# [任务要求]
请原样引用下方列表的每一行，回答中略去图片。

# [本题输入]
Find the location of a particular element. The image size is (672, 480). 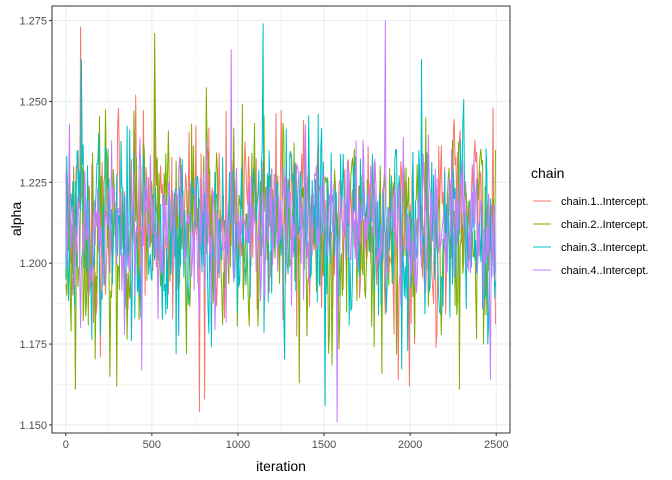

x-axis: 0 500 1000 1500 2000 2500 is located at coordinates (286, 442).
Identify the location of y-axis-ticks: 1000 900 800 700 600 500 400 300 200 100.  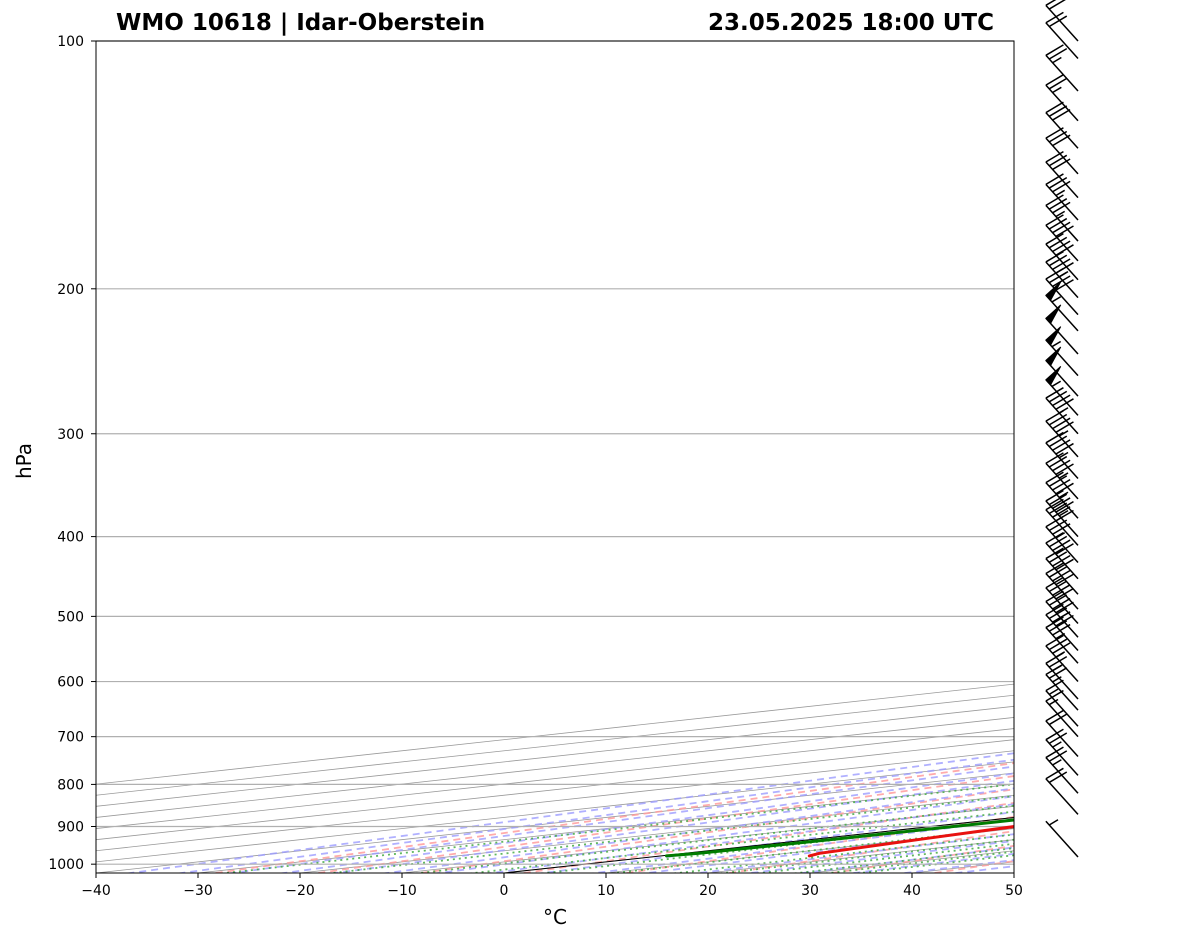
(72, 454).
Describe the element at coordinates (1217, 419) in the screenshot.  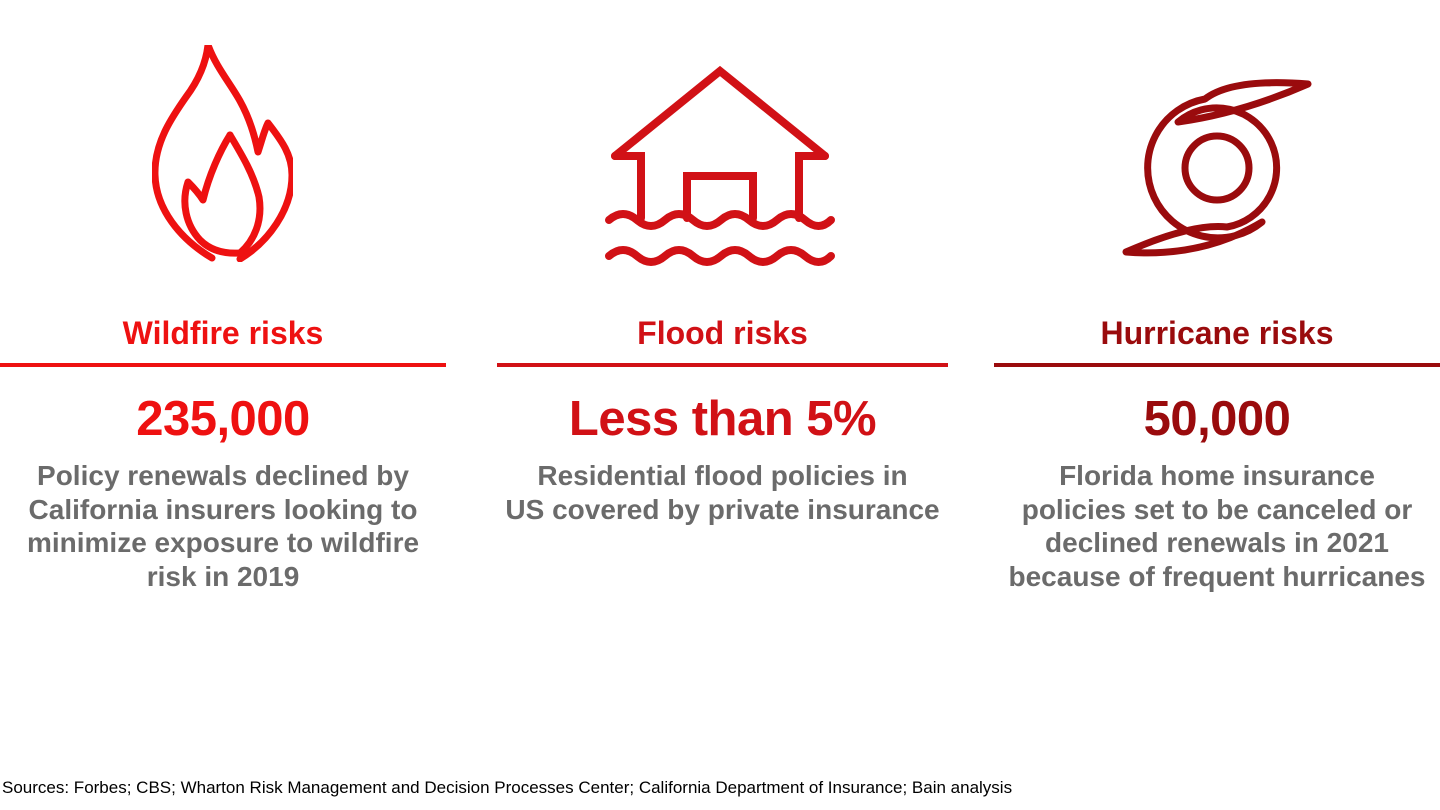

# [练习答案]
Find the location of a particular element. The image size is (672, 480). 

x-axis: 0 500 1000 1500 2000 2500 is located at coordinates (286, 442).
Identify the location of y-axis-ticks: 1000 900 800 700 600 500 400 300 200 100.  
(72, 454).
Describe the element at coordinates (1217, 419) in the screenshot.  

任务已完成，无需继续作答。